Robust Stochastic Linear Contextual Bandits Under Adversarial Attacks
This addresses a critical security problem for applications like recommender systems and online advertising by providing a robust solution in the contextual bandit setting, which is a significant advancement over prior non-contextual methods.
The paper tackles the vulnerability of stochastic linear contextual bandit algorithms to adversarial attacks, which can cause complete failure, by proposing the first robust algorithm that works under fully adaptive and omniscient attacks on both rewards and context, achieving sub-linear regret without needing attack details. Experimental results show improved robustness against various popular attacks.
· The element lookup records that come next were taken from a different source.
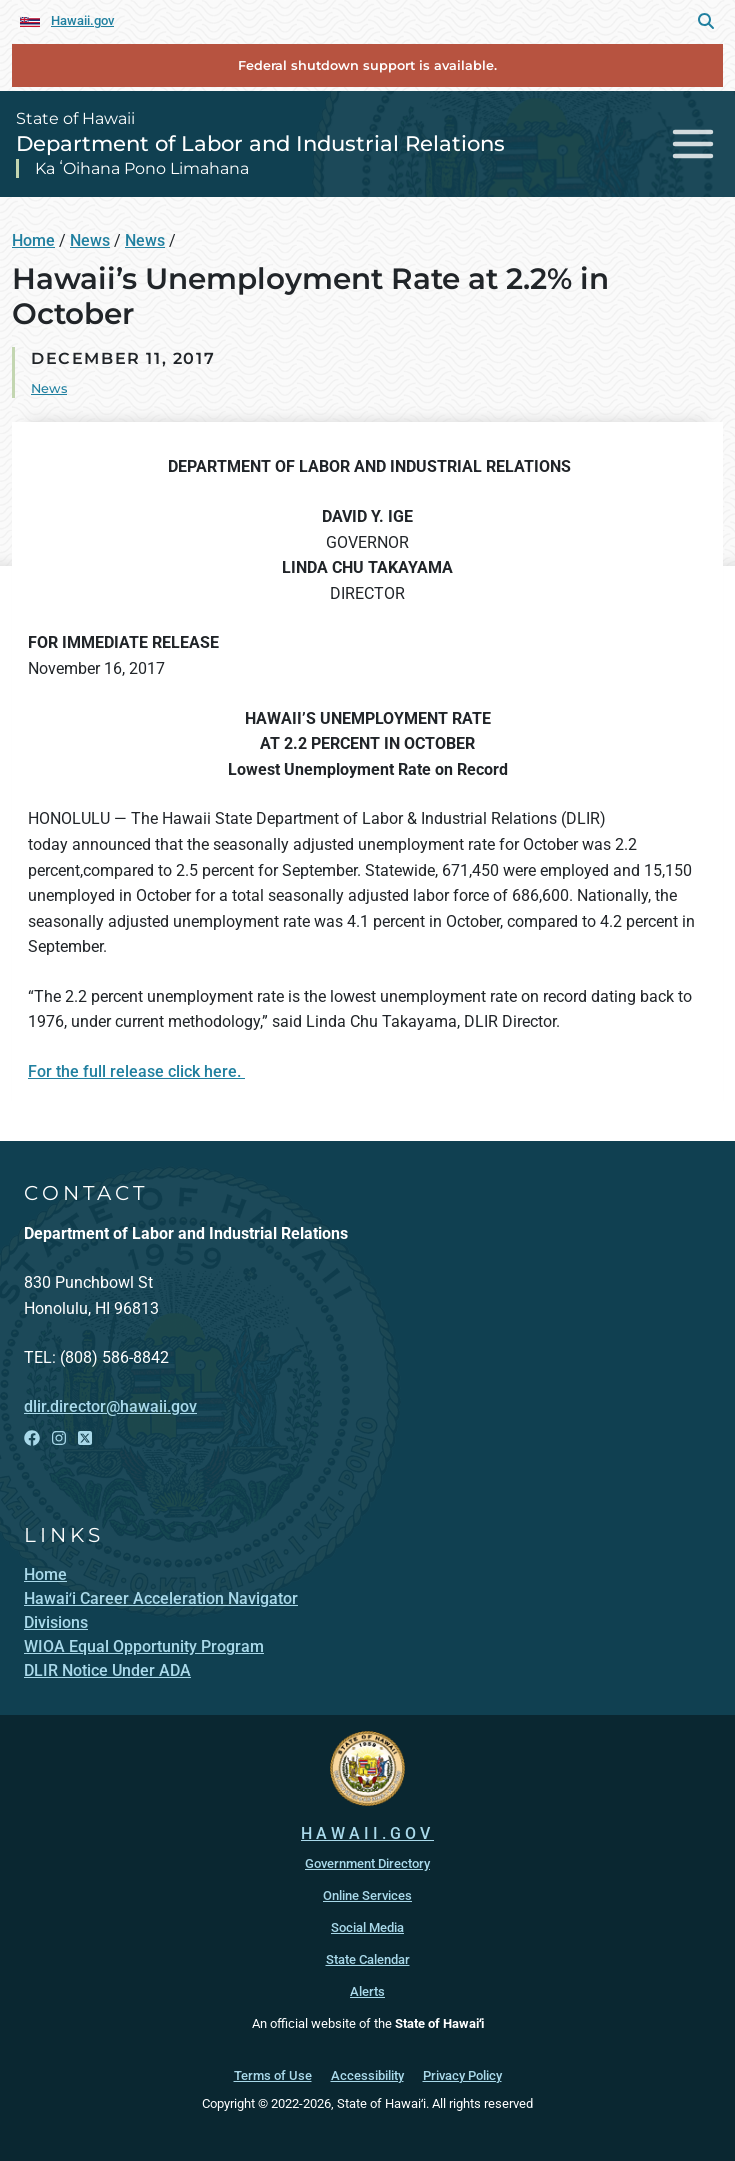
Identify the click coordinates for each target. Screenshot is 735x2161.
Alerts (367, 1991)
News (90, 240)
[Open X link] (85, 1438)
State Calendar (368, 1959)
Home (33, 240)
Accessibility (367, 2075)
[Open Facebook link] (32, 1438)
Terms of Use (273, 2075)
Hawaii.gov (82, 20)
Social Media (367, 1927)
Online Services (367, 1895)
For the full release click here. (136, 1071)
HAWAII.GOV (367, 1833)
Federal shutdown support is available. (367, 65)
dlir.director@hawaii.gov (110, 1406)
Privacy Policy (462, 2075)
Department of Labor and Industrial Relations (260, 143)
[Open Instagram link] (59, 1438)
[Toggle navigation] (693, 143)
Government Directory (367, 1863)
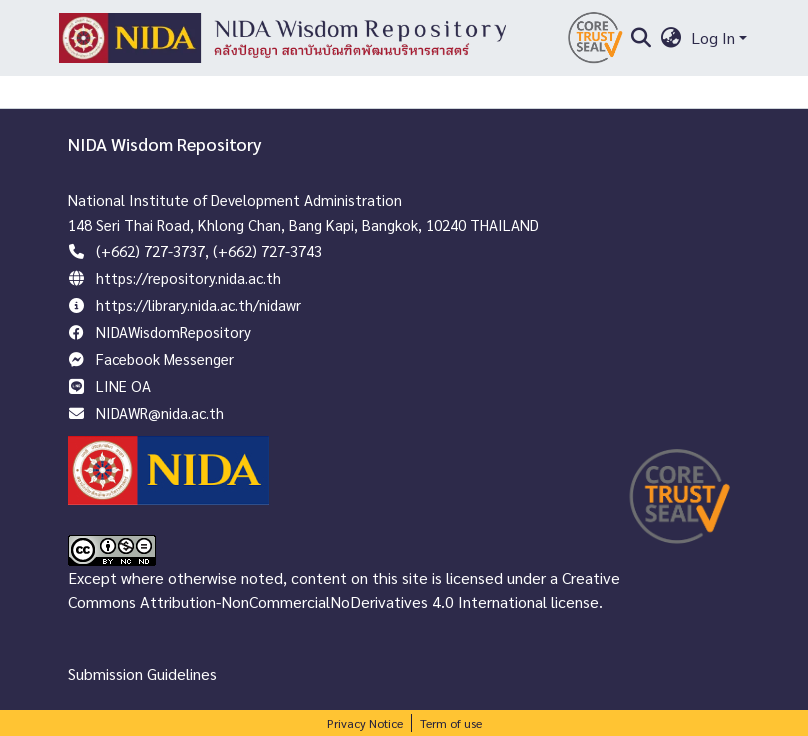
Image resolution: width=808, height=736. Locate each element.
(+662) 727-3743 (267, 250)
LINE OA (123, 385)
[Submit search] (640, 38)
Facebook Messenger (165, 358)
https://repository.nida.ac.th (188, 277)
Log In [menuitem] (713, 37)
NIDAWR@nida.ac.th (160, 412)
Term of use (451, 723)
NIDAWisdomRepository (173, 331)
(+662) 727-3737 (150, 250)
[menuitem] (671, 38)
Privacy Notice (365, 723)
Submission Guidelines (142, 673)
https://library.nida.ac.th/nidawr (198, 304)
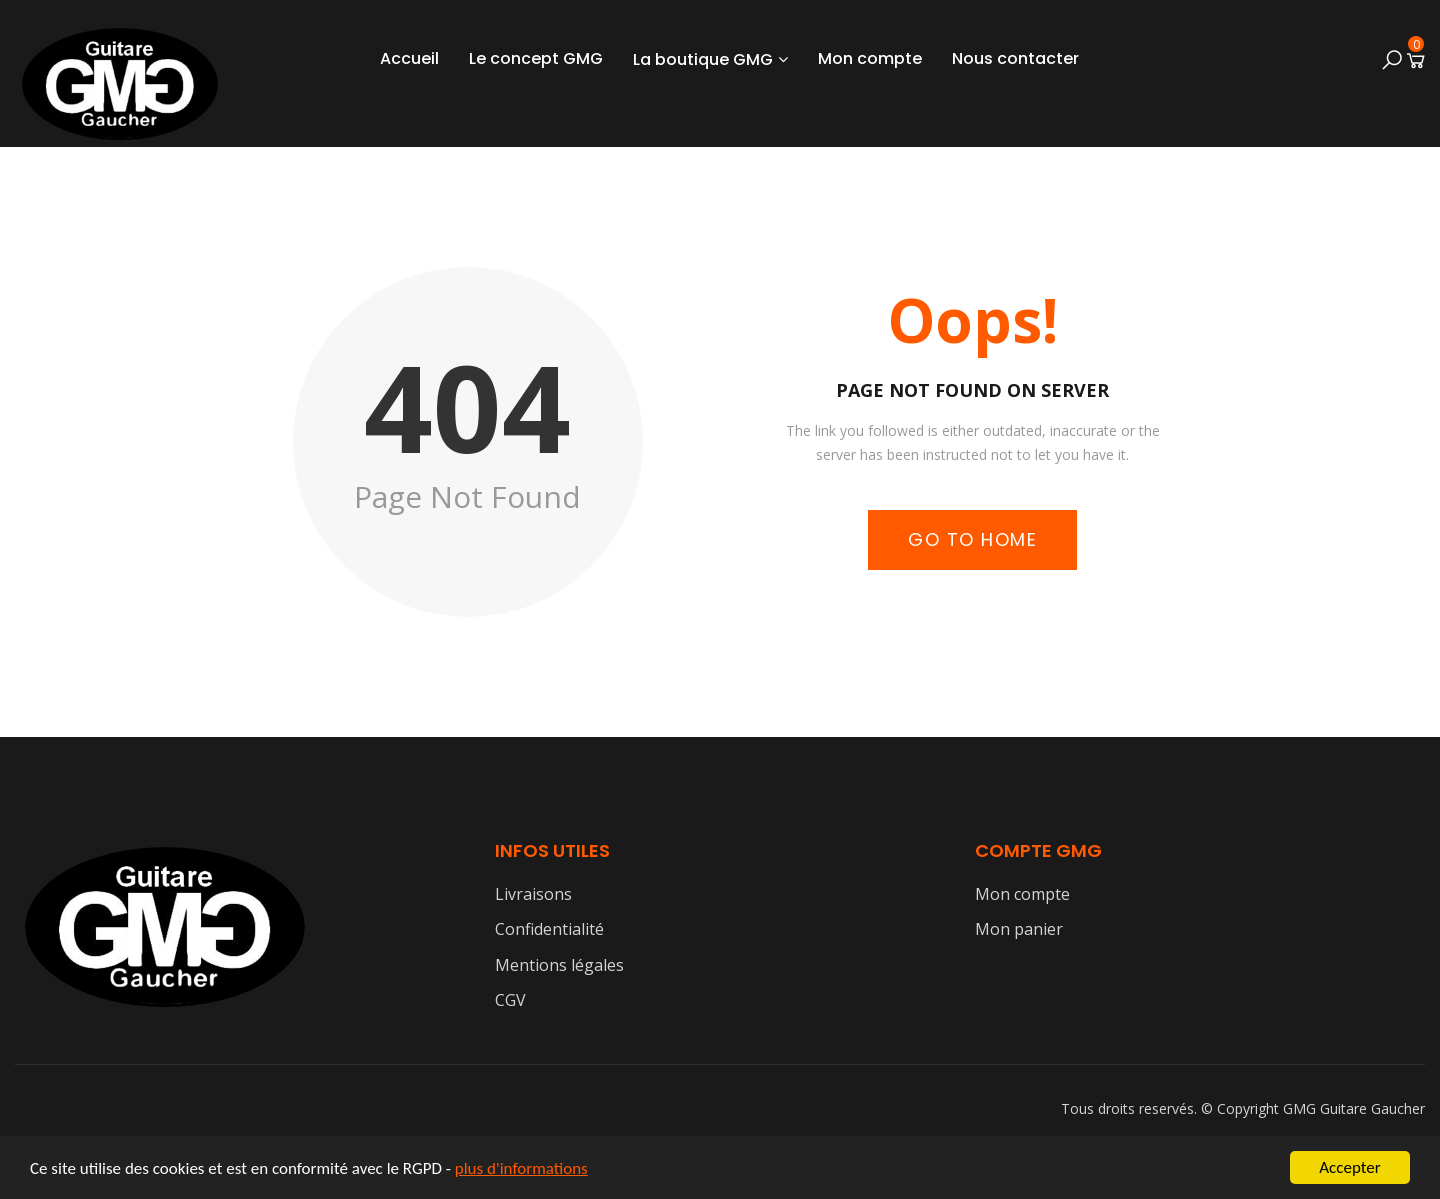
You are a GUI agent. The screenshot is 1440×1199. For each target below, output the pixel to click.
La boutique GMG (703, 59)
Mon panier (1019, 929)
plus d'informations (521, 1169)
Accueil (409, 58)
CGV (510, 1000)
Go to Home (972, 539)
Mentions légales (559, 965)
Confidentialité (549, 929)
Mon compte (870, 58)
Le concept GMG (536, 58)
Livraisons (533, 894)
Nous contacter (1015, 58)
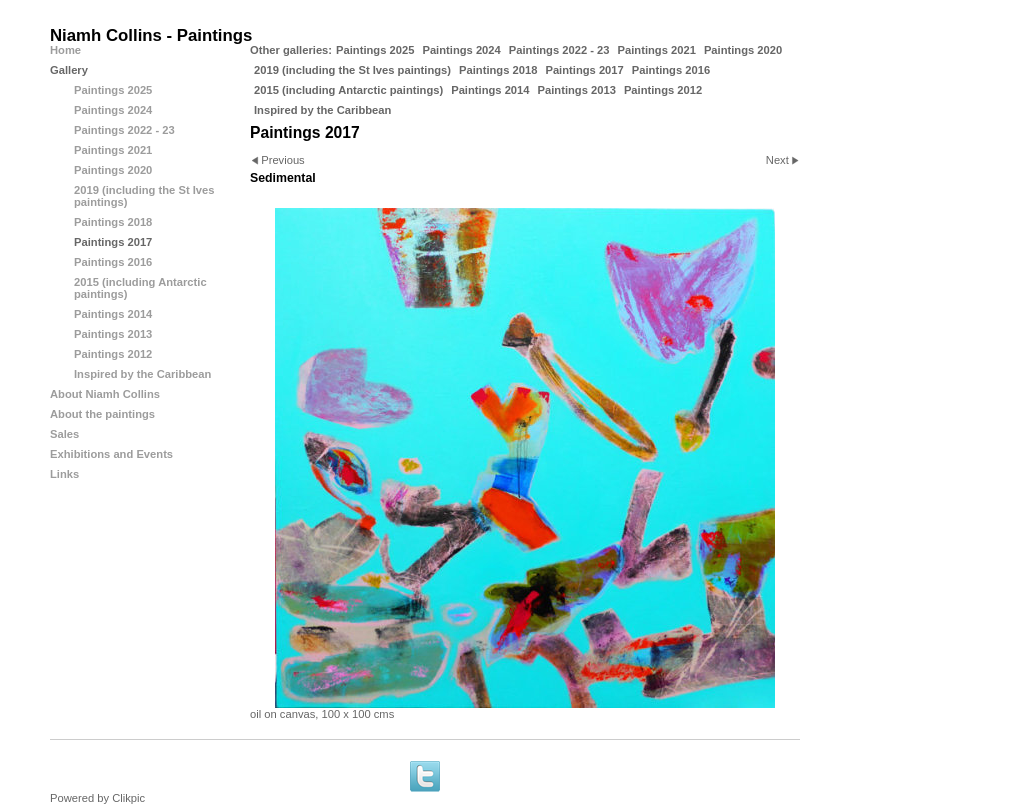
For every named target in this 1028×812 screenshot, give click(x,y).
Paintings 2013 (577, 90)
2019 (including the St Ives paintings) (352, 70)
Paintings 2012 (663, 90)
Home (65, 50)
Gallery (69, 70)
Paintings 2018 (498, 70)
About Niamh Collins (105, 394)
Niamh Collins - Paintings (151, 35)
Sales (64, 434)
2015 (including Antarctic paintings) (348, 90)
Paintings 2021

Stochastic linear contextual bandit algorithms have substantial applications in practice, such as recommender systems, online advertising, clinical trials, etc. Recent works show that optimal bandit algorithms are vulnerable to adversarial attacks and can fail completely in the presence of attacks. Existing robust bandit algorithms only work for the non-contextual setting under the attack of rewards and cannot improve the robustness in the general and popular contextual bandit environment. In addition, none of the existing methods can defend against attacked context. In this work, we provide the first robust bandit algorithm for stochastic linear contextual bandit setting under a fully adaptive and omniscient attack with sub-linear regret. Our algorithm not only works under the attack of rewards, but also under attacked context. Moreover, it does not need any information about the attack budget or the particular form of the attack. We provide theoretical guarantees for our proposed algorithm and show by experiments that our proposed algorithm improves the robustness against various kinds of popular attacks.